▶ **Your task**
Continue the news excerpt on Gunasekara's return to the EPA, starting after its final sentence.

▶ **Source extract**
She sat directly behind Inhofe, a skeptic of climate change science, during his infamous 2015 speech on the Senate floor in which he brandished a snowball as evidence that the world is not warming.

The Trump EPA’s ties to Inhofe run deep. Gunasekara said she was recruited to return to the EPA by Wheeler, a former Environment and Public Works staff director under Inhofe, and Ryan Jackson, the most recent EPA chief of staff who Gunasekara is replacing. Jackson was also previously a staff director of EPW under Inhofe, and he hired Gunasekara at the committee.

Jackson left the EPA in January to join the National Mining Association after fighting the EPA’s acting inspector general, who accused the chief of staff of stonewalling two audits.

Gunasekara downplayed Jackson’s tussle with the inspector general, saying the scrutiny “was somewhat misplaced.”

Gunasekara said she hopes to help the administration promote its environmental record, which has focused on traditional items such as cleaning up toxic waste sites and combating lead in drinking water rather than on climate change.

“Republicans have not always been good at telling that story,” she said.

Gunasekara also plans to make the case for some of the administration’s main deregulatory initiatives, including its replacement of the Clean Power Plan regulating emissions from coal plants, which is tied up in court and may not be decided on before the presidential election.

▶ **Source material**
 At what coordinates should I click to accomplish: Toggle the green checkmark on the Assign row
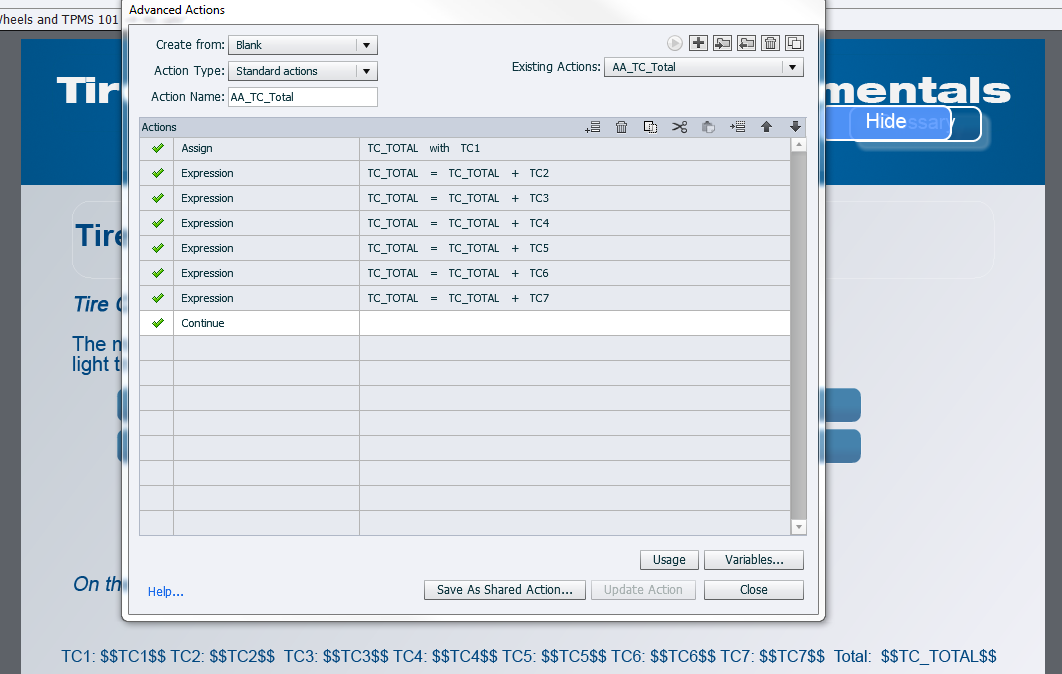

▶ **Solved exercise**
She said the EPA’s decision to propose its Affordable Clean Energy, or ACE, rule shows its commitment to combating climate change despite analysis that shows it won’t have a significant effect.

The Energy Information Administration released an analysis this month that found the rule would slightly reduce carbon emissions but that it would also keep more coal power plants online than there otherwise would be with no rules in place.

“This administration has been very thoughtful on its approach to climate change from the beginning,” Gunasekara said. “The ACE rule is the first ever legally viable greenhouse gas standard for coal plants. I don’t think we get the credit for that.”

Gunasekara was alluding to the fact the Clean Power Plan was never implemented because of a Supreme Court stay.

She aligned her views on climate change more broadly with her new boss, Wheeler, who says it’s a problem but not a significant one — and one that the EPA has limited authority to counter.

“The climate is changing, humans have a role, and it’s something that scientists continue to seek out to better understand,” Gunasekara said. “I don’t think it is catastrophic, but it’s very important and one we will continue to address through pragmatism.”

Gunasekara also defended other controversial EPA regulatory moves, including the agency’s plan to soon finalize weakening Obama-era regulations meant to reduce the amount of air pollution emitted by coal power plants.

Some Republicans and utilities have warned against the Trump EPA revisiting the Mercury and Air Toxics Standard, arguing that doing so would harm public health and undercut power companies that already complied with the regulations.

The Trump EPA is trying to reverse the cost-benefit analysis used to justify the regulation in a way that critics say could hamstring future administrations from limiting power plant pollution.

“If we don’t do the accounting in a way that balances real costs with real benefits, you would be in a position where future administrations can regulate for the sake of regulating,” Gunasekara said.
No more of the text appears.